Progressi in materia di uguaglianza tra donne e uomini nell'UE nel 2013 (A8-0015/2015 - Marc Tarabella)
MPphoto
 
 

  Enrico Gasbarra (S&D), per iscritto. – Desidero esprimere il mio voto favorevole e il mio sostegno all'approvazione della relazione sulla parità tra uomini e donne nell'Unione europea presentata dal collega Tarabella: un programma a 360 gradi di forte sostegno all'equivalenza di diritti personali, sociali e professionali che sancisca e rafforzi quanto già ratificato nella Carta dei diritti fondamentali dell'Unione europea, tutelandone maggiormente alcuni aspetti del trattamento delle donne, purtroppo oggi ancora non sufficientemente acquisiti o garantiti.

Ancora oggi, un terzo delle donne anziane nei nostri Paesi non ha diritto alla pensione e anche coloro che ne dispongono si vedono riconoscere in media il 39% in meno rispetto all'ammontare di quelle maschili. Identica sproporzione per le donne in merito alla percentuale di laureate: il 60%, rispetto al mero 33% che ritroviamo in ruoli dirigenziali e comunque con circa il 16% di retribuzione in meno rispetto agli stipendi dei colleghi uomini. Purtroppo stereotipi e discriminazioni sono ancora pericolosamente perduranti nella nostra società: ma si tratta di tristi, ultimi strascichi di meccanismi disdicevoli e sbagliati che non possiamo più tollerare.

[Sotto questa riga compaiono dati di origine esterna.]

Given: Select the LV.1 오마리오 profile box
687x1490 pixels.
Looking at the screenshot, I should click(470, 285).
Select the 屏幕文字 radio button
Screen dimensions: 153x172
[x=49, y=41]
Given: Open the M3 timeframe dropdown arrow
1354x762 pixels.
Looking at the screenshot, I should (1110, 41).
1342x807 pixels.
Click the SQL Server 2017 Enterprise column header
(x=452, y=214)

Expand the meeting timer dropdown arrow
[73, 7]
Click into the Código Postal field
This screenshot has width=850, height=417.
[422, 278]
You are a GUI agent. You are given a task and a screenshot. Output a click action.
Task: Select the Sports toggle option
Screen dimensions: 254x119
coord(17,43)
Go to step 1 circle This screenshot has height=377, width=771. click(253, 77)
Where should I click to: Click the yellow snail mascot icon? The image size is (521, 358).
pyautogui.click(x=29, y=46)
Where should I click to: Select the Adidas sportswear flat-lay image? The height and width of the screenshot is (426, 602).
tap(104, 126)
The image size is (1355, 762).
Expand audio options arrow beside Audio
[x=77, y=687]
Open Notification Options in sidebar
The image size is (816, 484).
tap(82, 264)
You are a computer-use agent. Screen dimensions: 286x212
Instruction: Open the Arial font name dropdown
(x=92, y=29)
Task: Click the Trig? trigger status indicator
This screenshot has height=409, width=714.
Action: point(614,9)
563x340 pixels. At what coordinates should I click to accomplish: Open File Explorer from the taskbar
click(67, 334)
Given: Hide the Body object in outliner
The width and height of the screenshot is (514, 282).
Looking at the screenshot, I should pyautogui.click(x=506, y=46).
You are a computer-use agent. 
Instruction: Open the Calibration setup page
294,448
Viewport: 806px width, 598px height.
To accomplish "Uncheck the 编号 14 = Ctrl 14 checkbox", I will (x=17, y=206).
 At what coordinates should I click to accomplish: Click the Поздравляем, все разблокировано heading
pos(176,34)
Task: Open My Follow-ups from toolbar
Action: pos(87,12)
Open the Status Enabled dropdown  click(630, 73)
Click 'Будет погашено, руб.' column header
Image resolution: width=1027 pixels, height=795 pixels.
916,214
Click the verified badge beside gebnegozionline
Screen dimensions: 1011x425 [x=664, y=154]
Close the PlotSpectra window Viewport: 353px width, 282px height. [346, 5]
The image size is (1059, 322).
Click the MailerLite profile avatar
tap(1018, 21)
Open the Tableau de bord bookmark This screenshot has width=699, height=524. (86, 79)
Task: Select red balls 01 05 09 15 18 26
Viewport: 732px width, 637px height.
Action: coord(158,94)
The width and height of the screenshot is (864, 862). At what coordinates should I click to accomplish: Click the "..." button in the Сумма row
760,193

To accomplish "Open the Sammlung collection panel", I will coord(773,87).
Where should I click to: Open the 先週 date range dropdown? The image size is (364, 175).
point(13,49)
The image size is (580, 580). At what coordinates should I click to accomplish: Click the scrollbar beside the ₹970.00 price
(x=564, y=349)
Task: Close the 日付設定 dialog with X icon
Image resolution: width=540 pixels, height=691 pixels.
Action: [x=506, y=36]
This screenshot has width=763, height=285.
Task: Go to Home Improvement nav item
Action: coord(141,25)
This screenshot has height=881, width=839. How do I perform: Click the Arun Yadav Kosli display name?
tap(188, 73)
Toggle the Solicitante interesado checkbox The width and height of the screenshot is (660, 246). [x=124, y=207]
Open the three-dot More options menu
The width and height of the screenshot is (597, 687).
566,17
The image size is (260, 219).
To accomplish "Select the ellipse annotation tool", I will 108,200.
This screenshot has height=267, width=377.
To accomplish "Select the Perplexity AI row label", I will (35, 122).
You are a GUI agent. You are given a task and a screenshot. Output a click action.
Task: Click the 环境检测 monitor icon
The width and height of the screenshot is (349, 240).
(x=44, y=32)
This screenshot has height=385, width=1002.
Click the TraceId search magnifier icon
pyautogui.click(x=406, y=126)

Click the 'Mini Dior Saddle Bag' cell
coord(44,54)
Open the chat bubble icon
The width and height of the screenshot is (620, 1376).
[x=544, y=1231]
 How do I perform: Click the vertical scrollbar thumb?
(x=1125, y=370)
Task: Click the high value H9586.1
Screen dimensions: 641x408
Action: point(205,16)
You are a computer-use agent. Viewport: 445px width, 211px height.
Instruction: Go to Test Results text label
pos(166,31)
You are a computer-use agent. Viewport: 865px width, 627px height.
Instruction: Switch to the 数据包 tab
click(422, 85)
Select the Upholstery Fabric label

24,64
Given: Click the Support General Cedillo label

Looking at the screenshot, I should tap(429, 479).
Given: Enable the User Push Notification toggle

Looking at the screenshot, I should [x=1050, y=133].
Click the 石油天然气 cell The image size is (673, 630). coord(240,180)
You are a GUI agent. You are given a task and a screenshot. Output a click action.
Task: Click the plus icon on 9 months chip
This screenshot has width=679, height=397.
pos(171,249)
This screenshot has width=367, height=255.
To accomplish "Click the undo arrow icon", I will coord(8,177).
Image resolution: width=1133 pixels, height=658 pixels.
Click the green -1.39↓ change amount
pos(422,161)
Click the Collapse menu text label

L'Europa, garante dei diritti umani, adotti ogni metodo in suo possesso per sostenere la promozione della partecipazione femminile al mercato del lavoro garantendo parità di opportunità e trattamento con un reale rispetto della Direttiva 2006/54/CE tuttora non applicata in 26 Paesi. Uno studio OCSE del 2012 rivela che il PIL UE potrebbe crescere del 12% grazie ad una paritaria partecipazione femminile al mondo del lavoro: questo significa che un mercato inclusivo, aperto, paritario ed integrato significherebbe per tutti noi crescita e lotta all'esclusione sociale.

L'Europa rafforzi le politiche sociali e fiscali per tutelare le fragilità delle donne anziane, delle mamme sole, delle vittime di abusi, delle lavoratrici che hanno difficile accesso ai servizi minimi o che non si vedono riconoscere il diritto alla maternità e andando troppo spesso incontro al precariato, alla disoccupazione o alla triste scelta tra la maternità e la possibilità di continuare a vivere dignitosamente. L'Europa sia davvero la casa garante della dignità e dell'uguaglianza umana.